(Items from a dataset)
——————————
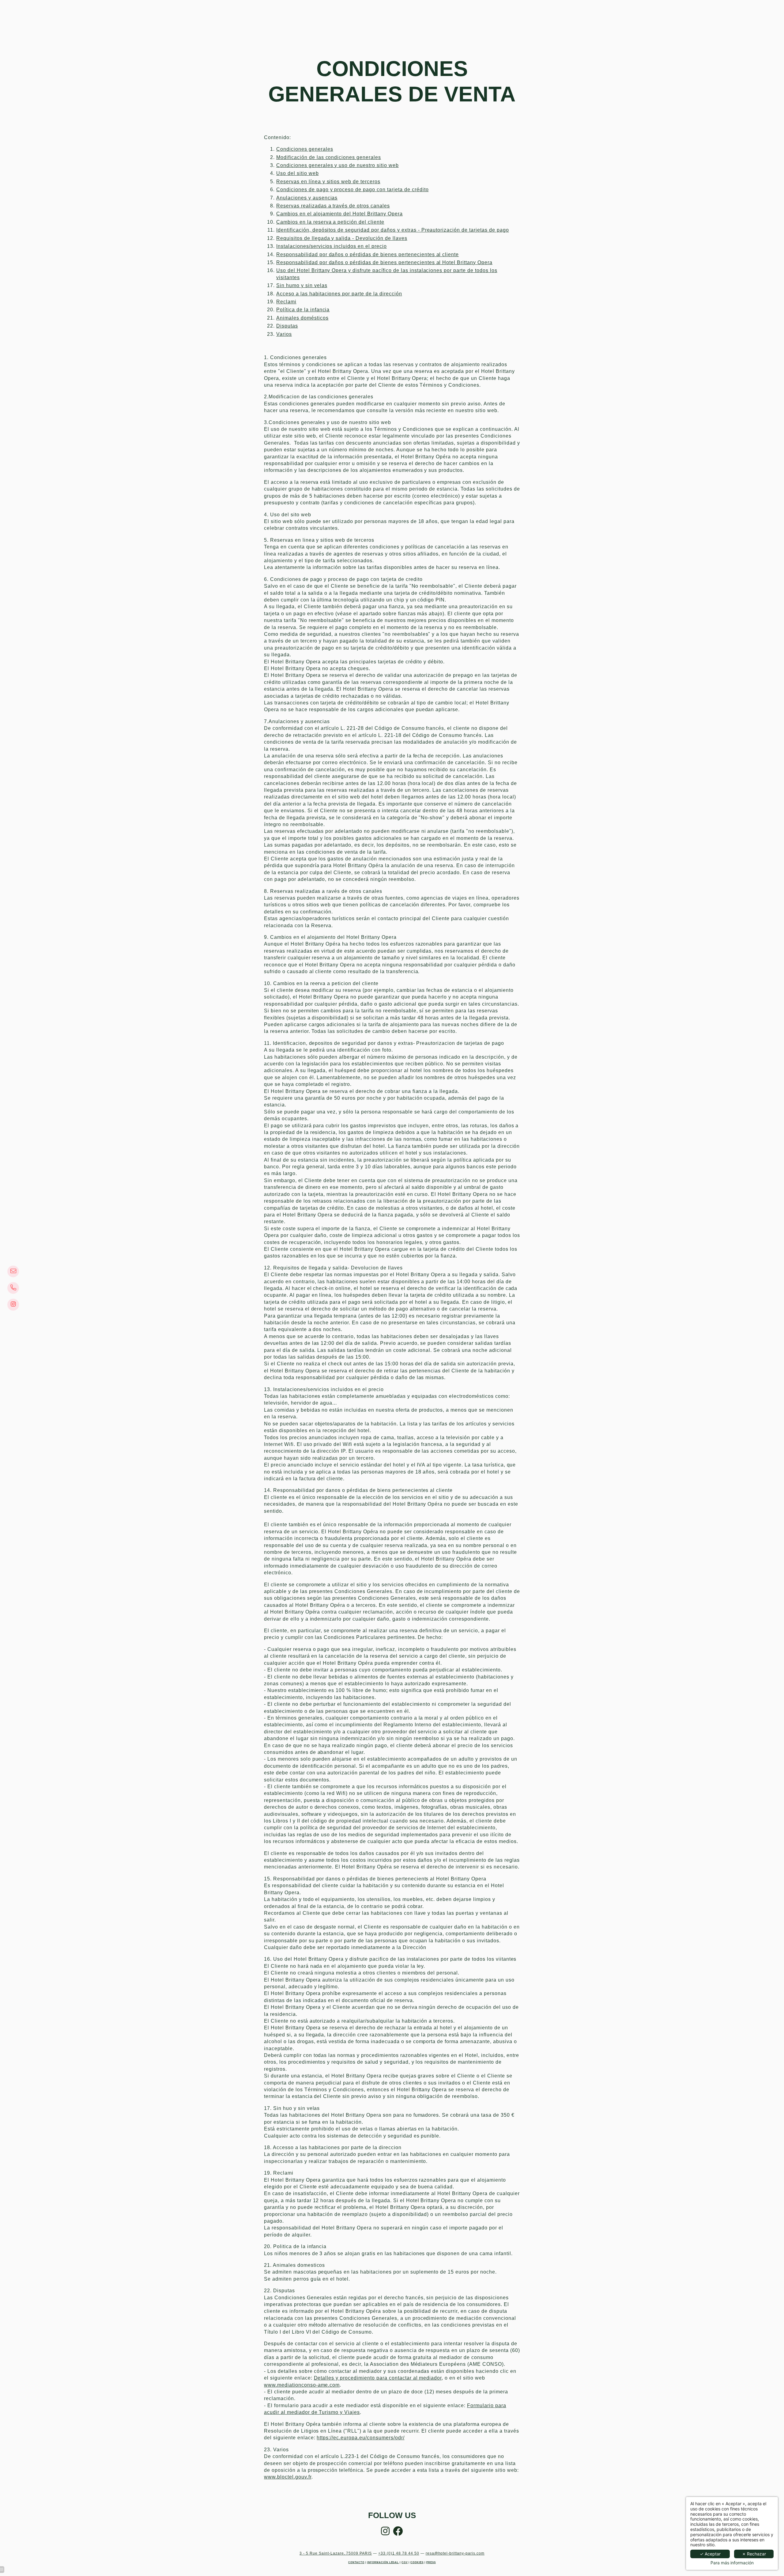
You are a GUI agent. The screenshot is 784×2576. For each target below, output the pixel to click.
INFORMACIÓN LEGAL (383, 2562)
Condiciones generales (304, 149)
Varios (284, 334)
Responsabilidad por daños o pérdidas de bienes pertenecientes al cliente (367, 254)
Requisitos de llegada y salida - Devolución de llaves (341, 238)
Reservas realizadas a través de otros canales (333, 205)
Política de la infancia (303, 309)
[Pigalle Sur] (385, 2533)
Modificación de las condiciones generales (328, 157)
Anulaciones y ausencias (306, 197)
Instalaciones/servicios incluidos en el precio (331, 246)
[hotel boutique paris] (15, 1305)
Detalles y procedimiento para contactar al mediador (378, 2378)
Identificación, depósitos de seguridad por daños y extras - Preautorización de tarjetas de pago (392, 230)
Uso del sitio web (297, 173)
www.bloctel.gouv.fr (287, 2476)
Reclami (286, 301)
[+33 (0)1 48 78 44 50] (15, 1288)
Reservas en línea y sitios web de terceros (328, 181)
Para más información (732, 2562)
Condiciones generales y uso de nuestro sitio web (337, 165)
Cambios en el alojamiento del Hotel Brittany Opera (339, 213)
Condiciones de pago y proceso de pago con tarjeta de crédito (352, 189)
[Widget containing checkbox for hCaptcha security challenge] (674, 1481)
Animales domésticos (302, 318)
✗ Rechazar (754, 2553)
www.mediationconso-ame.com (302, 2385)
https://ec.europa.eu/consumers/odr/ (360, 2437)
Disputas (287, 325)
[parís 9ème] (15, 1271)
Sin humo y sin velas (301, 285)
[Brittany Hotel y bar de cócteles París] (398, 2533)
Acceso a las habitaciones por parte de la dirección (339, 293)
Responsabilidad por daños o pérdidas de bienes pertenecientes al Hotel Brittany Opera (384, 262)
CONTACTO (356, 2562)
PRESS (431, 2562)
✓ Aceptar (710, 2553)
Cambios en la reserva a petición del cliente (330, 222)
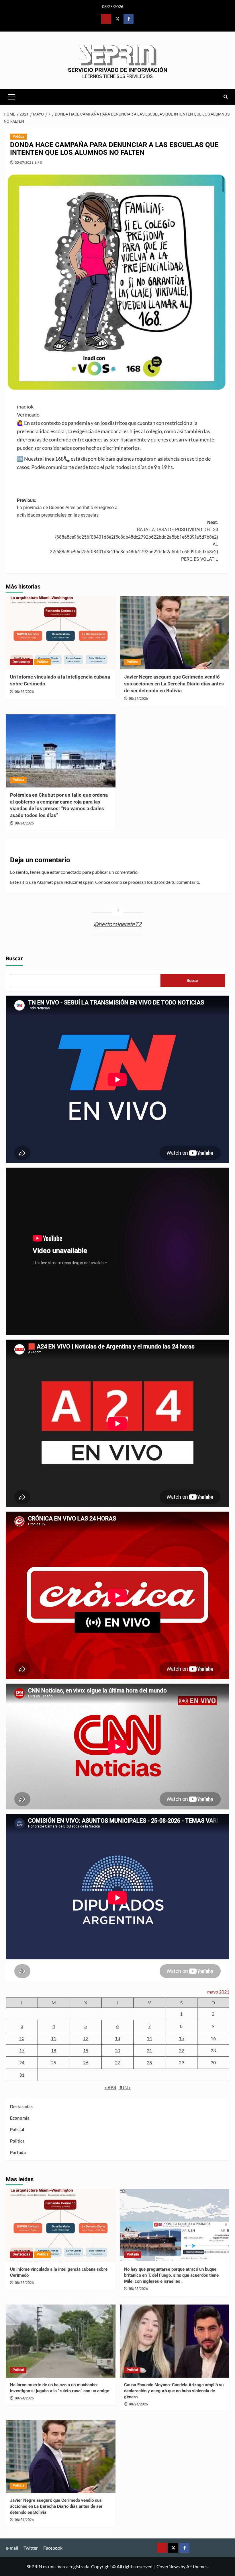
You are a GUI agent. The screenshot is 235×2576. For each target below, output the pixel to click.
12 (85, 2038)
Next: (134, 541)
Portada (18, 2152)
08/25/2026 (24, 692)
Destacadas (21, 662)
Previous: (67, 508)
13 (117, 2038)
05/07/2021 (24, 162)
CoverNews (168, 2566)
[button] (11, 96)
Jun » (125, 2087)
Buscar (14, 959)
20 (117, 2050)
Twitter (30, 2547)
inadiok (25, 406)
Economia (20, 2117)
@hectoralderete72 (118, 923)
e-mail (12, 2547)
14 (149, 2038)
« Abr (110, 2087)
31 (21, 2074)
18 (53, 2050)
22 (181, 2050)
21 (149, 2050)
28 (149, 2062)
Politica (18, 136)
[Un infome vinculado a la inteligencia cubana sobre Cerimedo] (60, 632)
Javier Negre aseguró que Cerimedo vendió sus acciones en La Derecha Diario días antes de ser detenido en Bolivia (174, 683)
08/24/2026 (138, 699)
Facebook (52, 2547)
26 (85, 2062)
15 (181, 2038)
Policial (17, 2129)
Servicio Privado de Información (117, 70)
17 (21, 2050)
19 (85, 2050)
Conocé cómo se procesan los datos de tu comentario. (147, 882)
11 (53, 2038)
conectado (71, 872)
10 (21, 2038)
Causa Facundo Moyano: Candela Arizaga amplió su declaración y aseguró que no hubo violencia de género (174, 2390)
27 (117, 2062)
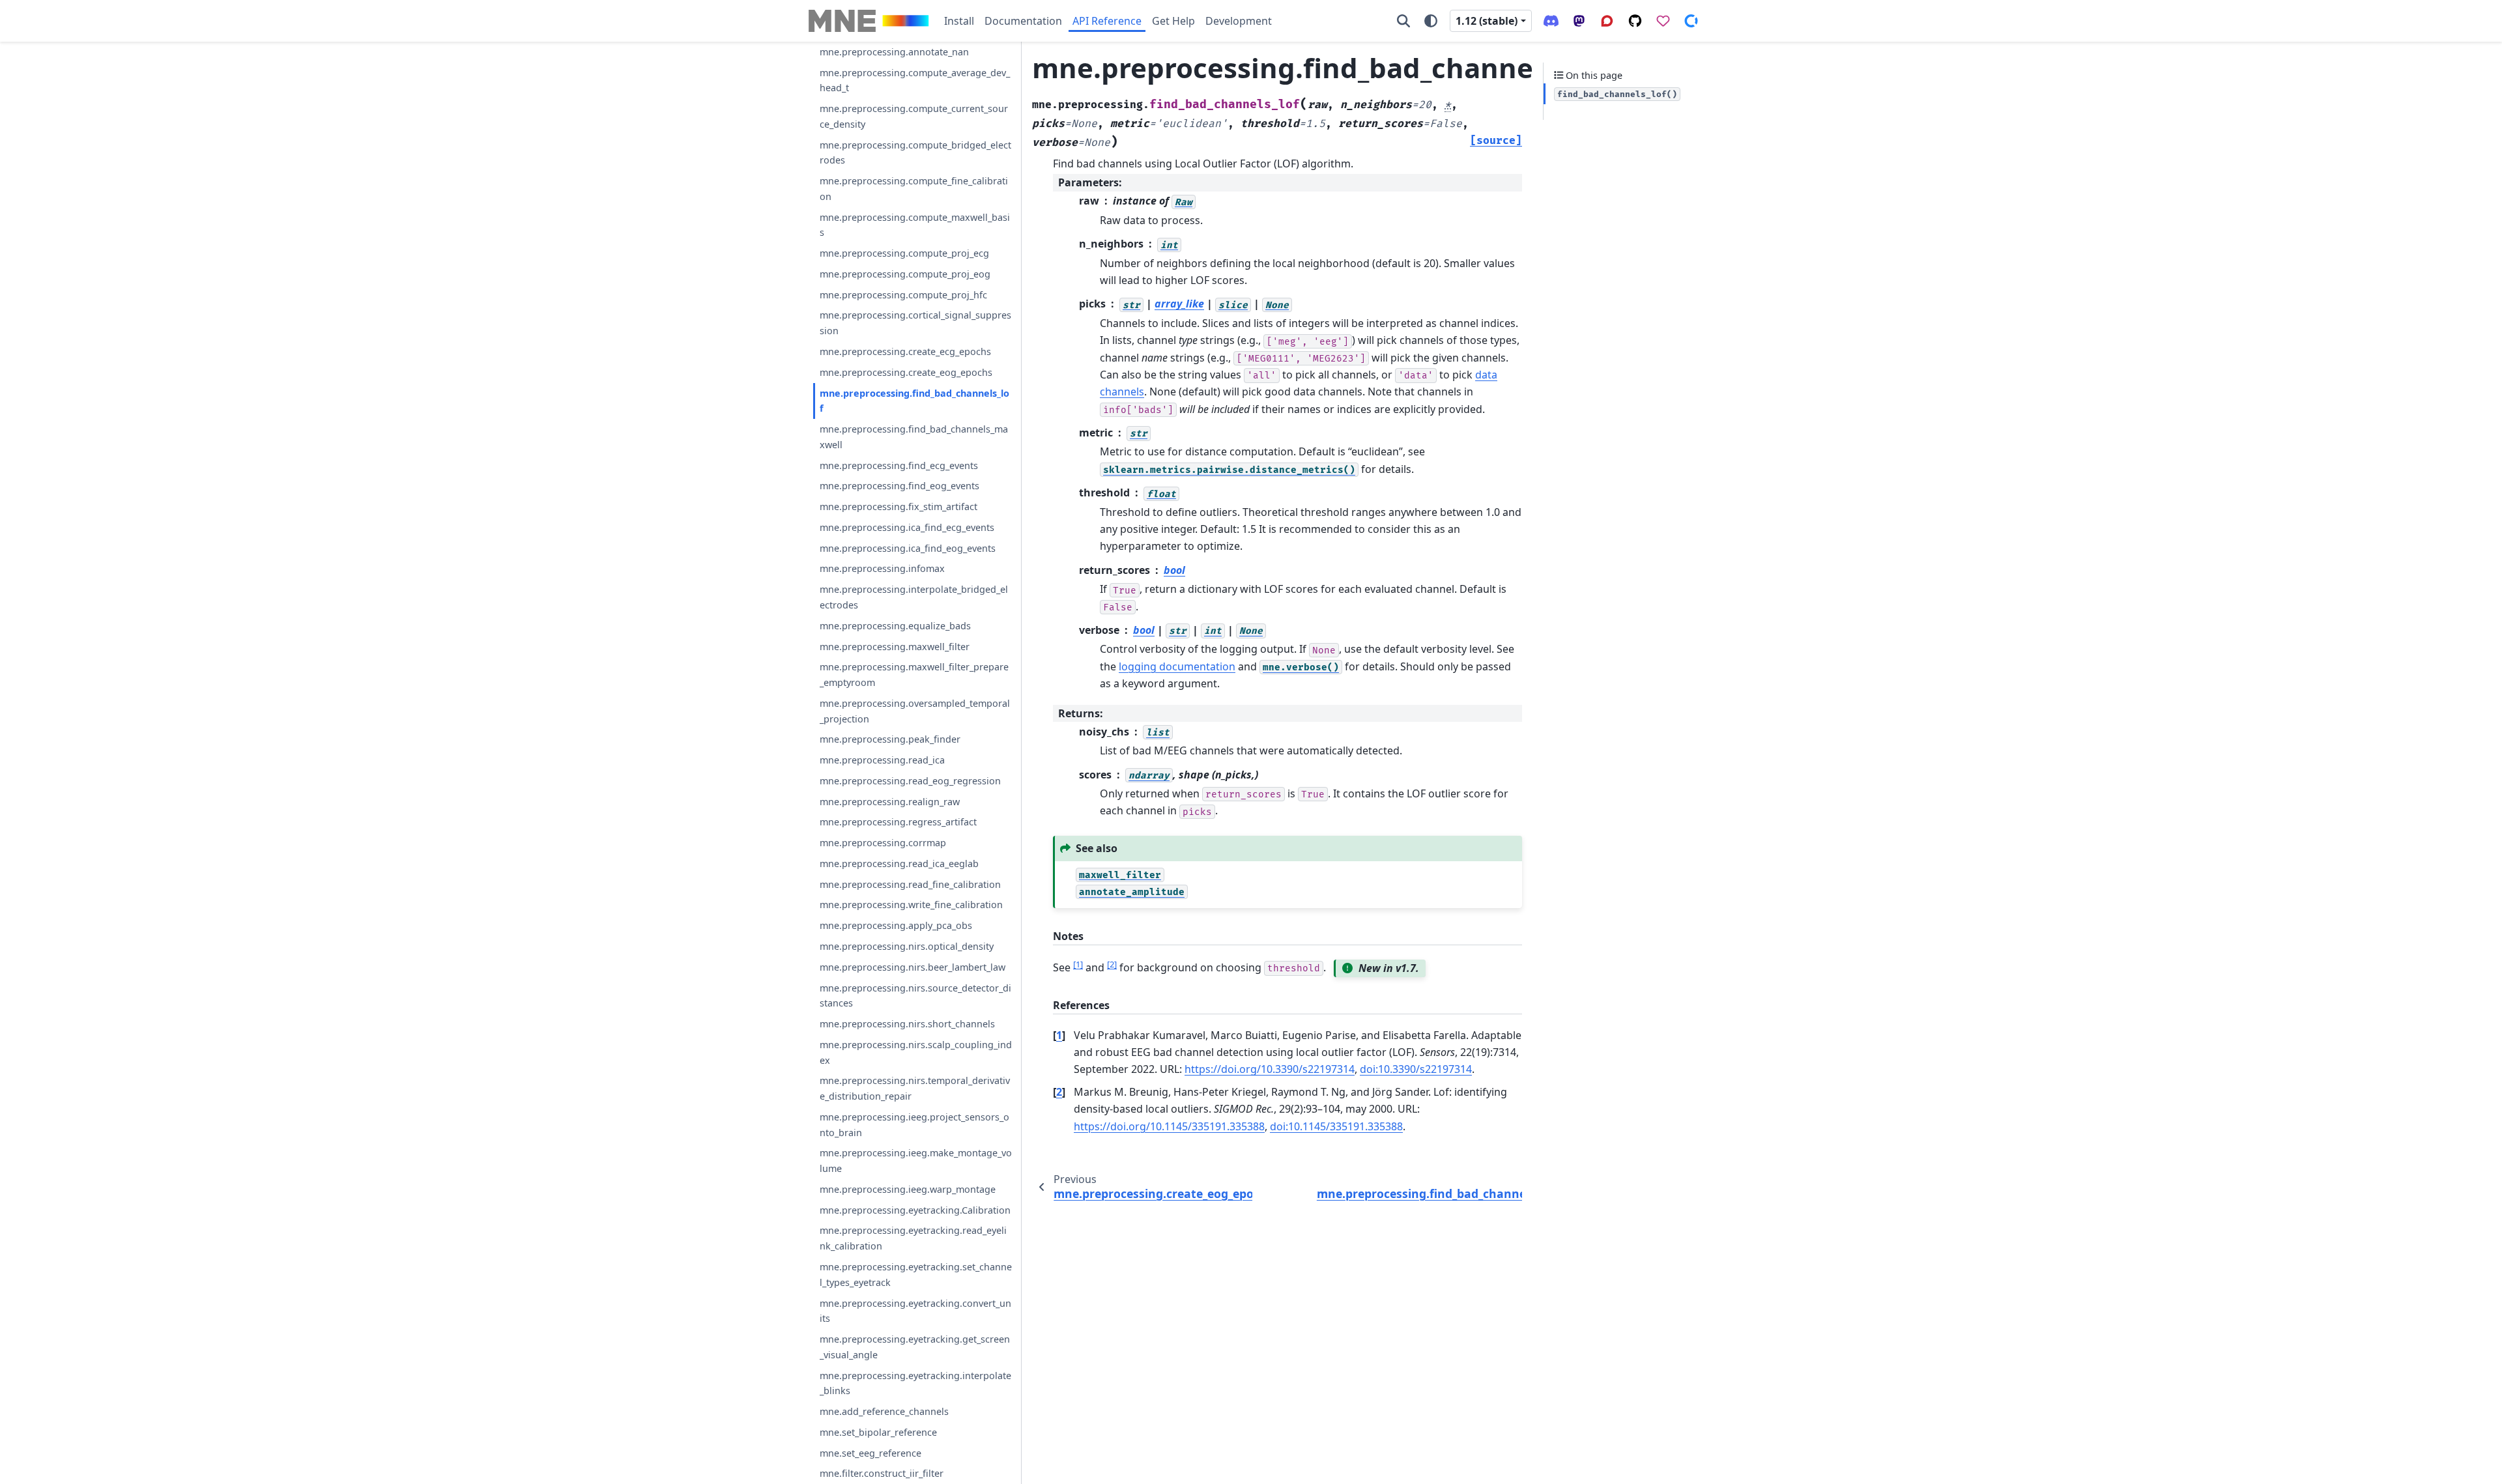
——————————
:: What to do ::
Each line above that contains the string "pertenecientes" should be copied.

:: Response ::
Responsabilidad por daños o pérdidas de bienes pertenecientes al cliente (367, 254)
Responsabilidad por daños o pérdidas de bienes pertenecientes al Hotel Brittany Opera (384, 262)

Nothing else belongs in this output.